──────── 本文 ────────

鎖陰の症状

鎖陰によって引き起こされる症状は、第二次性徴を迎えて身体的に成熟した段階に至っても月経が見られない無月経となります。経血を排出する経路が閉鎖されているために膣内部に経血が滞留して血腫を生じ、子宮、卵管と女性性器の深部方向へとひろがっていきます。
月経の周期に合わせて腹部や腰部に張りを覚え、生理期間に相当する1週間程度にわたって下腹部に激痛を感じるようになります。このような張りや下腹部痛は月を追って増悪して、吐き気や嘔吐を繰り返し催すような状態を呈します。膣内に生じた血腫が肥大化してくると、膀胱や尿管、直腸なども圧迫するようになり、排尿や排便に伴う痛みを感じることや、排尿や排便に支障をきたすことがあります。

鎖陰の原因

鎖陰は受精して胎児へと成長していく過程で、膣板に空洞を生じる段階において起こる何らかの障害が原因となるとされています。生まれつき女性性器の皮膚組織が正常に作られなかったことによって膣の内部が閉塞した状態となっておこります。その他にも処女膜が通常に比べて分厚く頑丈に作られたこと場合にも生じるとされています。
鎖陰は受精卵の成長過程で生じる先天的な原因による場合が多くみられるものとなっています。しかし先天的なものだけではなく、膣にポリープができたり、傷ができたことによって、あるいはそれに伴う炎症などによって、当該部位の皮膚組織が過剰に増殖して分厚くなって、膣内部を閉塞させてしまうという後天的な原因によっても起こる場合があります。

──────── 収集資料 ────────

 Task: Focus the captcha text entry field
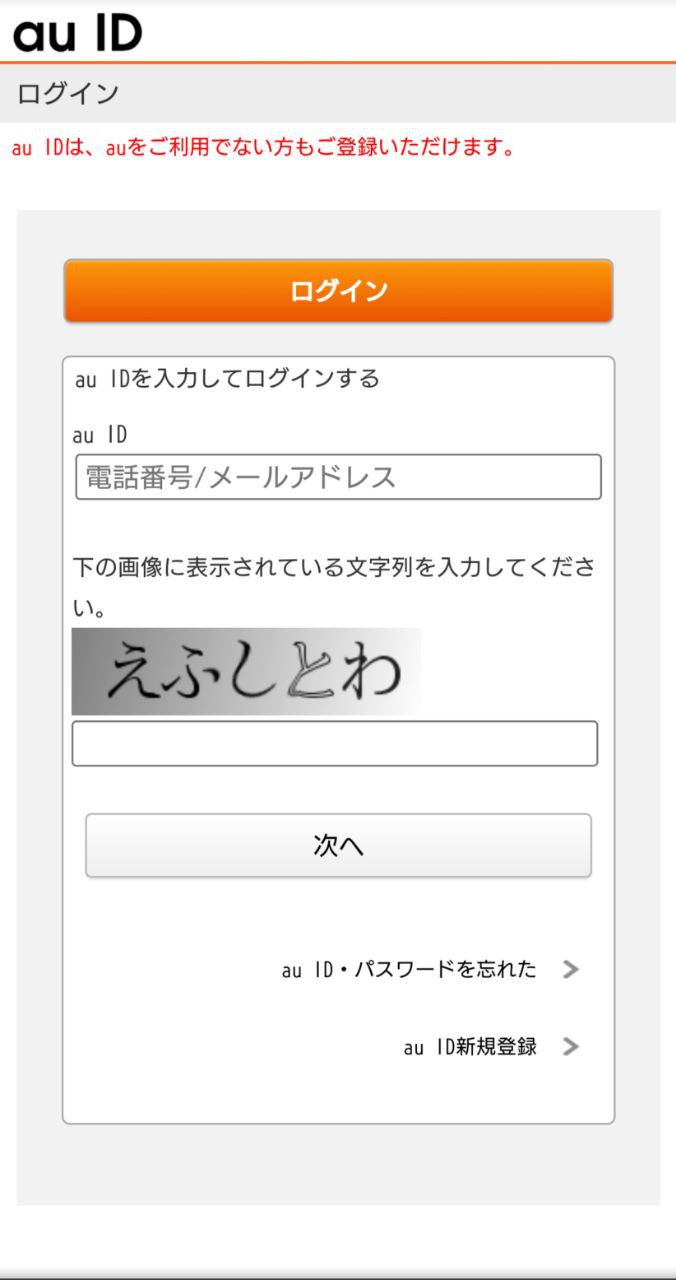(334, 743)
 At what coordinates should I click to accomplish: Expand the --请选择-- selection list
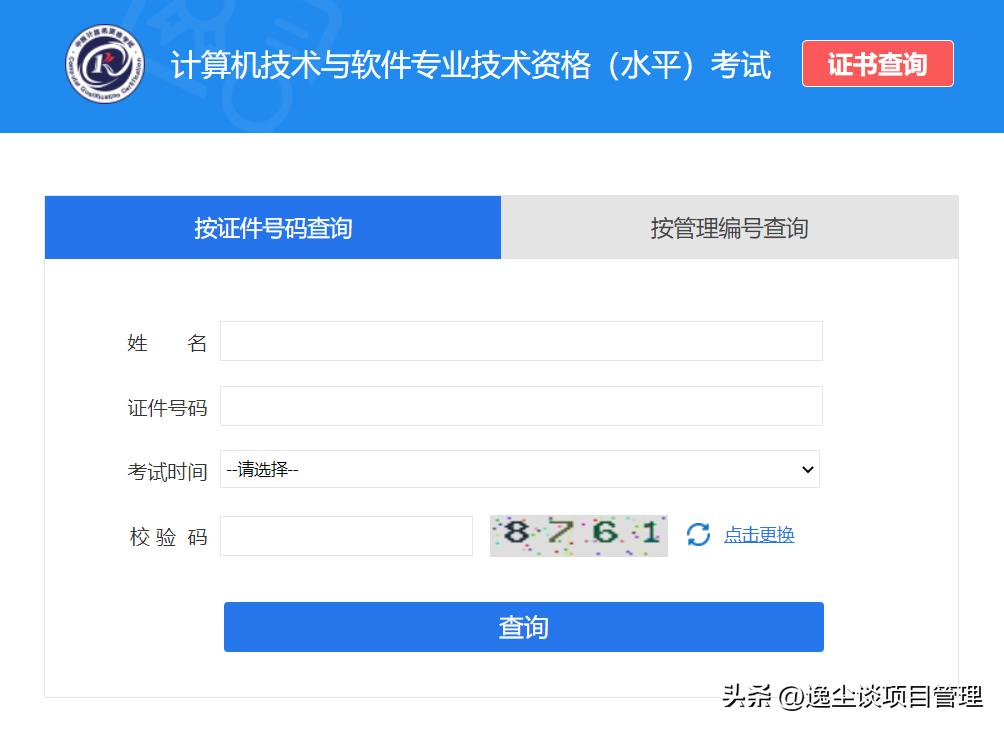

────────

• **取り組む課題**:
1) 鎖陰に関する本文で、膣内の血腫が大きくなると圧迫されるとして名前が挙がっている器官をすべて挙げてください。
2) 鎖陰に関する本文を、最後の文の続きから書き進めてください。

• **課題の解答**:
1) 膀胱、尿管、直腸

2)
鎖陰の治療法

鎖陰そのものを予防する方策は今のところありません。
先天的な原因が多いことから、生殖医療や遺伝などの医療領域がその担当すべき診療科目となるものの、受精卵の成長過程で生じる不具合については、医療という分野の力が及んでいません。
先天的なものであっても後天的なものであっても閉塞している部位を外科的手術によって切開することで治療を行うことは可能です。場合によっては経血の滞留によって生じた血腫を除去するだけで済むこともあります。また手術後は定期的な性交渉や膣への医療器具の挿入を行うことによって、膣が再度閉塞をきたさないように拡張した状態を維持することが可能です。